*ASSIGNED TASK*
Go through the entries below and pick out every line with "screenshot".

# # # # # # #

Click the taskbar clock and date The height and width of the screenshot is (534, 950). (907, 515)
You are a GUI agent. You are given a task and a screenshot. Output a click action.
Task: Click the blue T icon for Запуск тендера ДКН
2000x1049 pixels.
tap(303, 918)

# # # # # # #

*FINISHED TASK*
Click the taskbar clock and date The height and width of the screenshot is (534, 950). (907, 515)
You are a GUI agent. You are given a task and a screenshot. Output a click action.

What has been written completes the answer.